The long preclinical phase of dementia and the absence of effective disease modification have led to an interest in prevention. Furthermore, several risk factors have an age-dependent association with dementia, particularly cardiovascular risk factors where the risk of dementia is shaped by mid- rather than later-life exposure. This is reflected in our findings for all three risk scores as their predictive performance is systematically better when assessed at age 55 than at age 65 years. The risk score approach can be useful for multifactorial conditions, as demonstrated by the example of cardiovascular disease [34, 35]. Better understanding of risk factors has led to the development of both therapeutic strategies and public health campaigns that targeted major risk factors, leading to declines in cardiovascular disease. A similar approach for dementia would be valuable, but it requires consideration of a larger set of predictors (e.g., smoking, cardiovascular disease, glucose, insulin, and inflammatory markers) with careful categorization to best reflect the continuum of risk. For risk factors such as systolic blood pressure, there is now evidence that the 140-mmHg threshold might not adequately capture risk [10]. Cardiovascular risk scores were elaborated and continue to be modified, to better take into account key risk factors along with appropriate categorization of risk factors to improve the predictive ability of risk scores. A similar effort is now needed for dementia prevention and assessment of the predictive ability of existing risk scores is the first step in that process.

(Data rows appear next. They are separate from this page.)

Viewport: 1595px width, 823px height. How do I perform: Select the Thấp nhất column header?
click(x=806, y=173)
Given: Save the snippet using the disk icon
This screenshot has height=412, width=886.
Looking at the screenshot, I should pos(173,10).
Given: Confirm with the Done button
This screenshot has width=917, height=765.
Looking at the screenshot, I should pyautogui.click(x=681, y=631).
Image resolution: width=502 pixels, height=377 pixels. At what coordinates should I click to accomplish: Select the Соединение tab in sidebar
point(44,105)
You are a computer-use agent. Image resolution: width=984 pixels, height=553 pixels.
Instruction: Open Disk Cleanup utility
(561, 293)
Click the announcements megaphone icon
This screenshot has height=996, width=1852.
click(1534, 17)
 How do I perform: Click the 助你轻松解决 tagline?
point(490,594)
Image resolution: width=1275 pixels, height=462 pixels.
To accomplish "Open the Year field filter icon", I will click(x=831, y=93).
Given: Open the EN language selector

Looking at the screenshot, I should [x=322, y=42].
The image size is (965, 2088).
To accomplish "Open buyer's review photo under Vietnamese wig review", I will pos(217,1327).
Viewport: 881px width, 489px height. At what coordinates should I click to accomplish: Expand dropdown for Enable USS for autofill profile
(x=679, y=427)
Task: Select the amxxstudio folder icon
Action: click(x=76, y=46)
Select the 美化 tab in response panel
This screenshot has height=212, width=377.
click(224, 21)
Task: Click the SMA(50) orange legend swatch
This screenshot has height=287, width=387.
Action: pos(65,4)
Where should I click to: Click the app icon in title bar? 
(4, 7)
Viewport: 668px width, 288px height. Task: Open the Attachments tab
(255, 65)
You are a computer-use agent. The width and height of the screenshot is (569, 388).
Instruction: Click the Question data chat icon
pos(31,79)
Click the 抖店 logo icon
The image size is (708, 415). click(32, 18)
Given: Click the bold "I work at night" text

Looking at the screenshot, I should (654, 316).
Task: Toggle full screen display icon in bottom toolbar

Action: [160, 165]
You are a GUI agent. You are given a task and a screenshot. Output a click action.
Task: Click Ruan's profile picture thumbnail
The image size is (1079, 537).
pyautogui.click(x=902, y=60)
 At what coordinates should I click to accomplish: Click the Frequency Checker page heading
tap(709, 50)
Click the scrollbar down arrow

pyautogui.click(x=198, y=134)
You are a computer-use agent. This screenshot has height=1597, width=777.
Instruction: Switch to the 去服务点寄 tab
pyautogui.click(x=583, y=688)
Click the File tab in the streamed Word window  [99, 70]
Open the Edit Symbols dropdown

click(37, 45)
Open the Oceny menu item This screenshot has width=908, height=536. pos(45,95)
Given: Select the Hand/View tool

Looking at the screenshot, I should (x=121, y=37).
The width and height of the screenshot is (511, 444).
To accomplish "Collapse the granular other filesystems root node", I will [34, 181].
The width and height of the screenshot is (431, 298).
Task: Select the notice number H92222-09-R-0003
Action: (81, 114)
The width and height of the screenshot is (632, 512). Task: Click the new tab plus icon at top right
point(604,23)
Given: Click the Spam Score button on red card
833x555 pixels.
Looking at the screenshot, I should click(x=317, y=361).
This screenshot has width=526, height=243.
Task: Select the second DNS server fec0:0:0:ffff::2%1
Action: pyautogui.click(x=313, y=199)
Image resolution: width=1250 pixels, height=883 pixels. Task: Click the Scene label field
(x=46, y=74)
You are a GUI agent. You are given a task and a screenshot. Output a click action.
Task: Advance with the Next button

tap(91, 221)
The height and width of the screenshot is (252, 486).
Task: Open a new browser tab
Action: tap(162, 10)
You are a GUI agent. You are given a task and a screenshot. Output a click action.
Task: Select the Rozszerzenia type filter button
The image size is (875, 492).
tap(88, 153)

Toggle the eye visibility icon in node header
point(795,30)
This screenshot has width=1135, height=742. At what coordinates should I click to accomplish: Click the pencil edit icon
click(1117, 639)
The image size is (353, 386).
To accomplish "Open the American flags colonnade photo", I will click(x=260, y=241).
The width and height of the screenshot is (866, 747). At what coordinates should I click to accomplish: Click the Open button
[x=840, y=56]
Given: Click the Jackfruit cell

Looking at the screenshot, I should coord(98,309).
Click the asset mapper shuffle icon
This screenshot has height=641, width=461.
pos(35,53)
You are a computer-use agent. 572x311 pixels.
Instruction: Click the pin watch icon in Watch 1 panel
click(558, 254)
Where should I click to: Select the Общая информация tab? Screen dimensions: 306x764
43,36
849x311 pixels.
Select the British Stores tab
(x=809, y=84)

Our findings need to be considered in light of the study’s strengths and limitations. Strengths include the longitudinal design and repeat risk factor assessments allowing age-specific analyses of dementia prediction and the relatively large population-based sample with the main analysis on 318 cases of dementia compared to 61 in the study population used to develop the CAIDE score. A limitation of the study is the ascertainment of dementia being based on linkage to electronic health records. In the Mayo Clinic Study of Aging and the Adult Changes study, a comparison of passive case finding to active approach showed the passive approach to have high specificity, approximately 70% sensitivity, and to miss mostly milder cases of dementia [36]. A similar pattern is likely in our study as health coverage is universal in the UK, and electronic health records have been shown to be reliable for the ascertainment of dementia status [37]. As dementia ascertainment in our study is independent from the assessment of risk factors, major bias is unlikely. Furthermore, we were able to undertake analyses on everyone with data on risk factors rather than only those who were alive 20 years later and participated in an in-person assessment of dementia status. Finally, we were unable to examine the subtypes of dementia due to small numbers. However, our analysis of dementia without a history of cardiovascular disease as a proxy for Alzheimer’s disease suggests that the findings are likely to be generalizable to all major types of dementia.

Conclusions

Dementia is a worldwide health, economic and social-care priority. The latest systematic review of global prevalence estimates the number of people living with dementia at 46.8 million with this number expected to double every 20 years until 2050 [38]. Even a 1-year delay in dementia onset is projected to lead to 9.2 million fewer cases worldwide by 2050 [39]. However, the manner in which this can be achieved remains unclear. Previous research shows late-life risk scores not to be useful for dementia prediction. Our analyses of CAIDE, a midlife dementia risk score, and risk scores for cardiovascular disease and diabetes show the FRS in midlife to predict dementia as well as the CAIDE risk score, its predictive value being also evident among individuals who did not develop cardiometabolic events. It is noteworthy that much of the predictive ability of these risk scores was dependent on age. These findings highlight the need for better tools to identify individuals who could benefit most from more aggressive midlife prevention measures.